DADOS FORNECIDOS:

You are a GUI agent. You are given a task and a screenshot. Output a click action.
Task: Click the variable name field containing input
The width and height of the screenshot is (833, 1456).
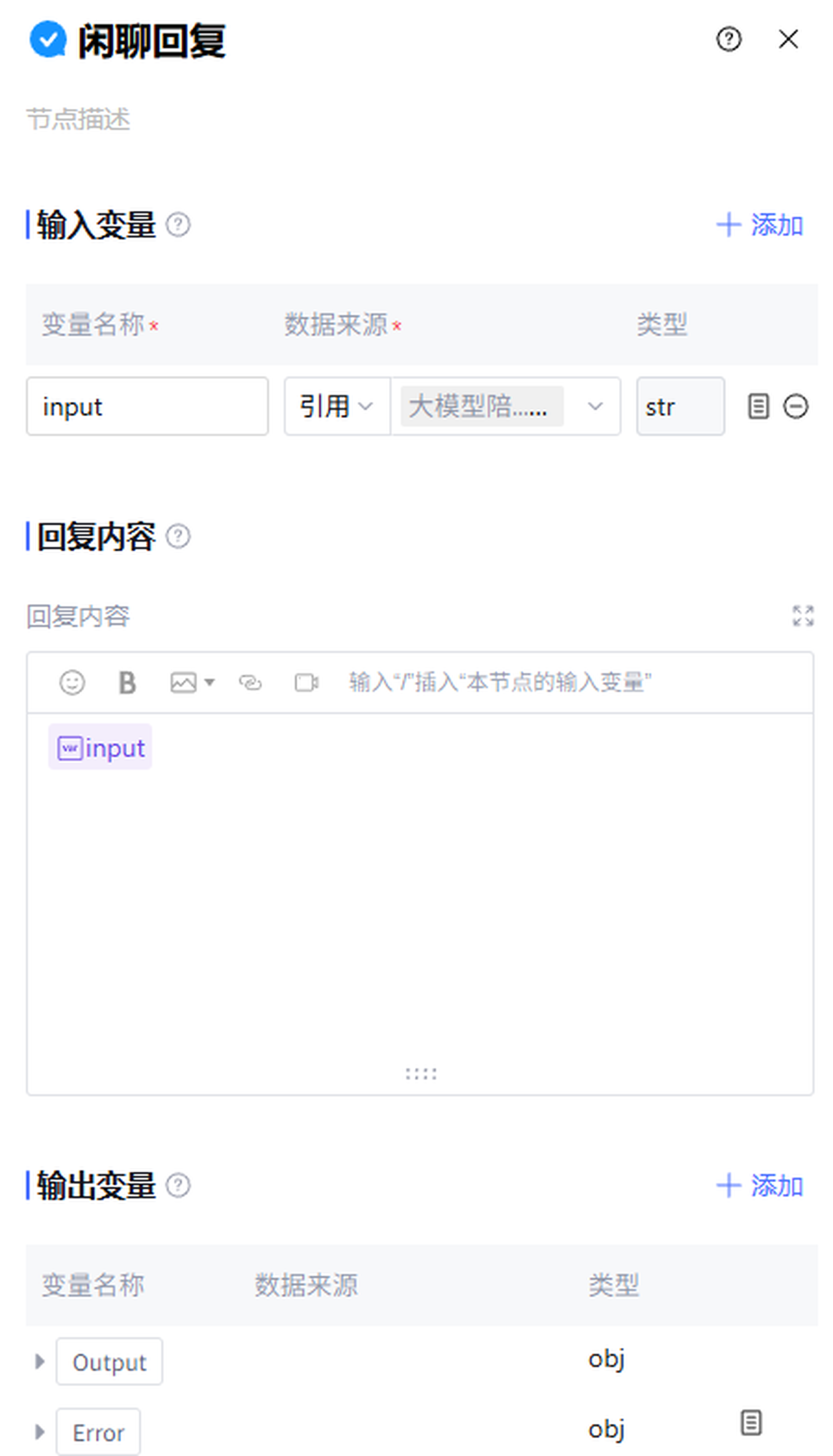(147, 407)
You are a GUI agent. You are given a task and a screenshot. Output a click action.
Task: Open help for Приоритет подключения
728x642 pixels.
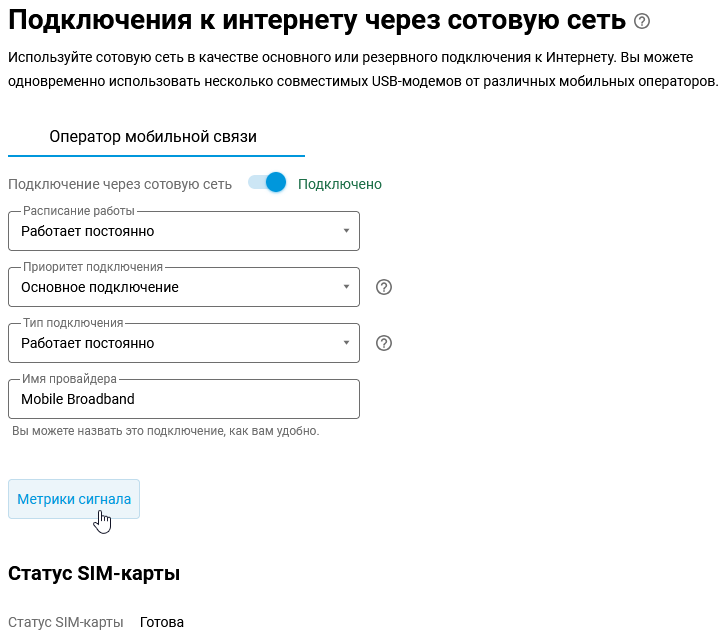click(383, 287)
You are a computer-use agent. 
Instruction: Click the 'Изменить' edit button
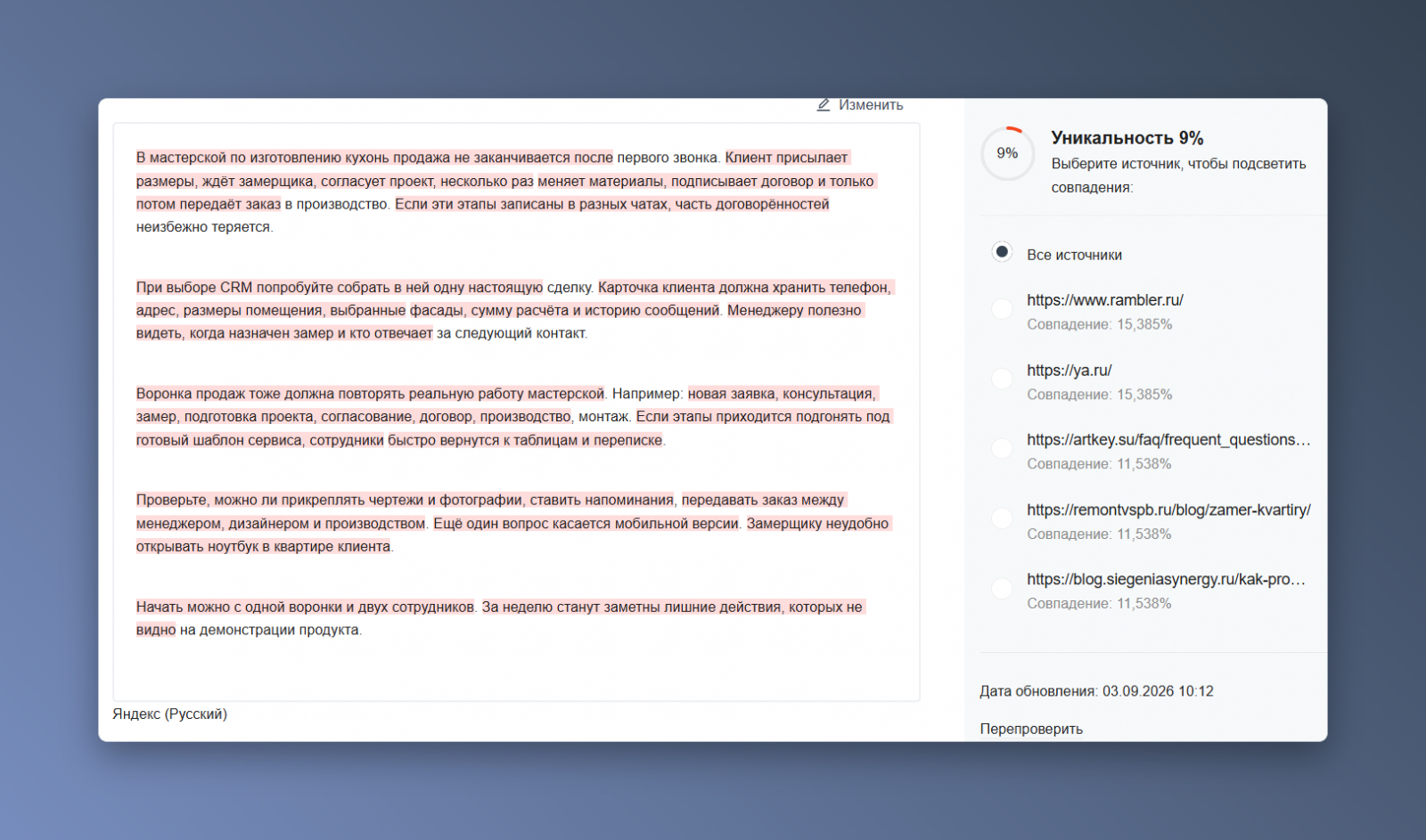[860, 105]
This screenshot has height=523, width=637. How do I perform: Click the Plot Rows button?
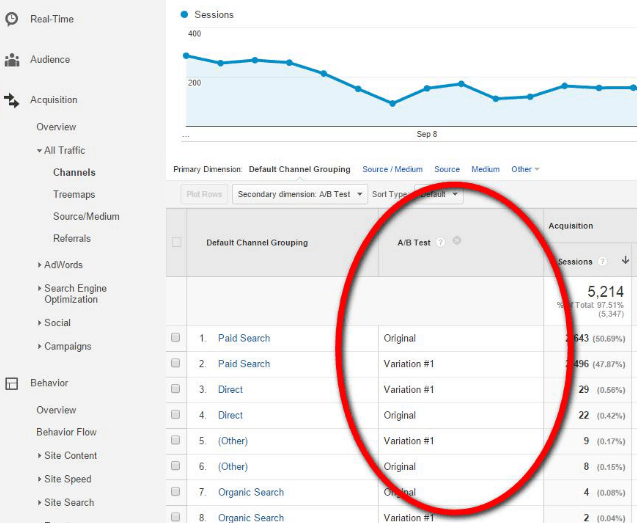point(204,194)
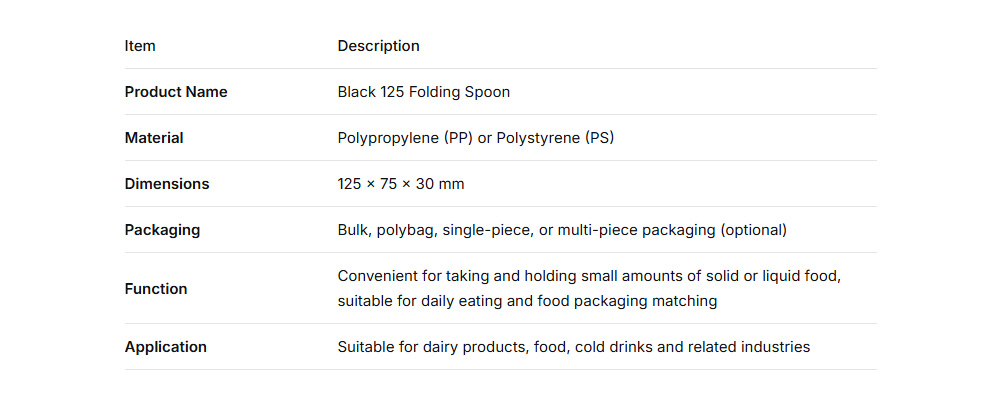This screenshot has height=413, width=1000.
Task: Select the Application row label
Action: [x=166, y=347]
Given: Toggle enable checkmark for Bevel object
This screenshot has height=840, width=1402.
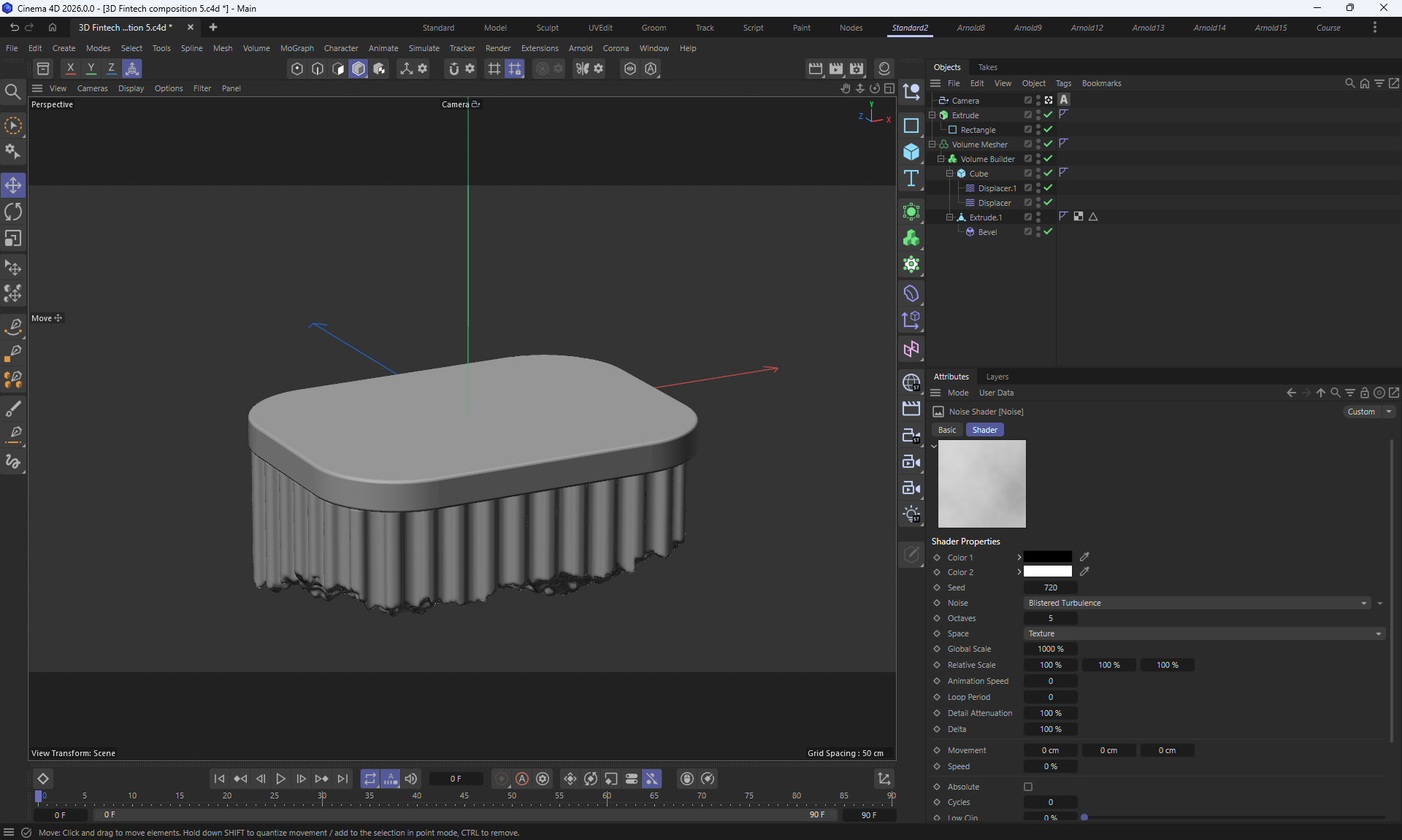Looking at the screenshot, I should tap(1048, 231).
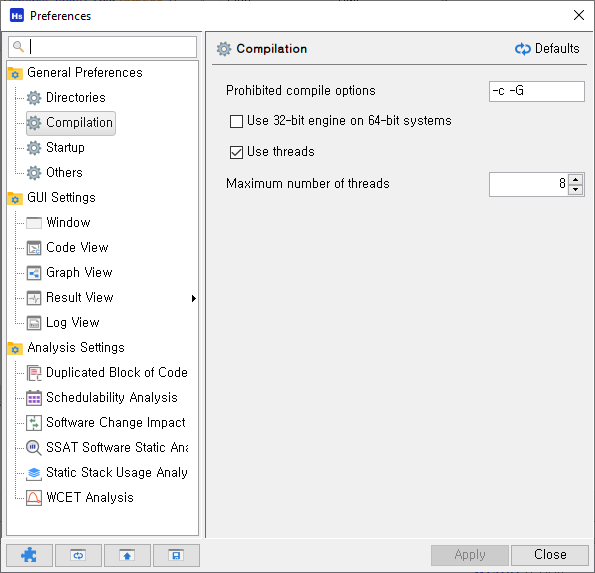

TAREFA PEDIDA:
Repita todos os registros acima, linha por linha e sem mudar nada, mas deixe as imagens de fora.

RESPOSTA DO EXERCÍCIO:
You are a GUI agent. You are given a task and a screenshot. Output a click action.
Task: Click the variable name field containing input
The width and height of the screenshot is (833, 1456).
(147, 407)
You are a GUI agent. You are given a task and a screenshot. Output a click action.
Task: Open help for Приоритет подключения
728x642 pixels.
click(383, 287)
You are a computer-use agent. 
Instruction: Click the 'Изменить' edit button
[860, 105]
This screenshot has height=523, width=637. How do I perform: Click the Plot Rows button?
point(204,194)
This screenshot has height=413, width=1000.
Task: Select the Application row label
Action: [x=166, y=347]
Given: Toggle enable checkmark for Bevel object
This screenshot has height=840, width=1402.
Looking at the screenshot, I should tap(1048, 231).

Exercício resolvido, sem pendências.